There are numerous methods available for microdosing cannabis, but some may be more effective than others. Smoking or vaping is one option. Using this approach, Sulak recommends that cannabis minimalists take just one puff, wait five minutes to feel any effects, and then take another if necessary. Yet, precisely controlling the amount of THC in your system using this approach can be difficult.
“We need to change our relationship with cannabis from something that we use for recreation or to treat severe symptoms to something that we use to stay healthy, like we would a multivitamin.”

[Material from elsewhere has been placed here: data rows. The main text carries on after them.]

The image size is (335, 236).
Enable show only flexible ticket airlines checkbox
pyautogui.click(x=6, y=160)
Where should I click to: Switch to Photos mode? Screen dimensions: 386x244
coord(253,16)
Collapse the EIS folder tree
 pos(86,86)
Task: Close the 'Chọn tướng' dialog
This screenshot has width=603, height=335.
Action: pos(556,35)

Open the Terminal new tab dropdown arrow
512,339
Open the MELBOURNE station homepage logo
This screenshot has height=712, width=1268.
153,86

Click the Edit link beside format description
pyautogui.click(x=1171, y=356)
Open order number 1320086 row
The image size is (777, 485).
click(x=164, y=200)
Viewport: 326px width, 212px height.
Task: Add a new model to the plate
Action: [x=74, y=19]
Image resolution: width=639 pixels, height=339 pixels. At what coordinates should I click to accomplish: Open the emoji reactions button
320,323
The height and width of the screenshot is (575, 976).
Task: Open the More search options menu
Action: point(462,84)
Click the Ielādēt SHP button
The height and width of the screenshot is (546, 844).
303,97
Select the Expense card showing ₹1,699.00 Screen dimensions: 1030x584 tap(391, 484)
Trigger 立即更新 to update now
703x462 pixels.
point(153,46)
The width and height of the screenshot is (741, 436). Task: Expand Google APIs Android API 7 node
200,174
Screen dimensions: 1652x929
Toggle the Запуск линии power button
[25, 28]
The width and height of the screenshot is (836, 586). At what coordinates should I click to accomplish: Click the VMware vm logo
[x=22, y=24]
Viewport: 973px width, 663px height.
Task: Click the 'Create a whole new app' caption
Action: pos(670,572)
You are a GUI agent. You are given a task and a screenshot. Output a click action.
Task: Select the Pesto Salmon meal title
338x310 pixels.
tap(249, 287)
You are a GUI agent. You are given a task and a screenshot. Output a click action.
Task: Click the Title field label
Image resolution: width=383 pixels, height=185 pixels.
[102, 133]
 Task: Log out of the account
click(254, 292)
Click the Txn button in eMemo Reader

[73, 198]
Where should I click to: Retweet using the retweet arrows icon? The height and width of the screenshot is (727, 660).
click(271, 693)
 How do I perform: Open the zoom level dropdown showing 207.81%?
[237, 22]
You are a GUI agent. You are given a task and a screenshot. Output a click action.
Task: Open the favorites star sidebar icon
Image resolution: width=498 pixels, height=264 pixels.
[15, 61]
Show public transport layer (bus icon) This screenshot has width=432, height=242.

Instead, many experts recommend products such as tinctures, oils, or edibles that allow users to more accurately control the dosage. When it comes to edibles, however, users should exercise caution. Untested edibles are especially unreliable in their ability to deliver a low dose of THC.
“Imagine cutting a brownie that has 100 milligrams of THC into portions and trying to eyeball 2.5mg—that’s not going to work,” says Ross. “And most edibles are not consistent in their dosage in that range.”
However, there are now a number of products on the market that lend themselves to microdosing. For example, KIVA Confections, a California based company, offers a variety of mints and chocolates with THC concentrations starting at 2.5 milligrams that are suitable for microdosing. Yet, it can take over an hour to feel the effects of some edibles. For those seeking immediate relief, an alternative is THC-infused tea, such as products from Stillwater, which can calm the nerves after just 10 minutes.
Ross also notes that products like these can be a good option for first-time consumers. “If you are given a product that is 2.5 milligrams, you are much less likely to have a bad experience. So I think microdosing is really the best way to introduce new people to cannabis.”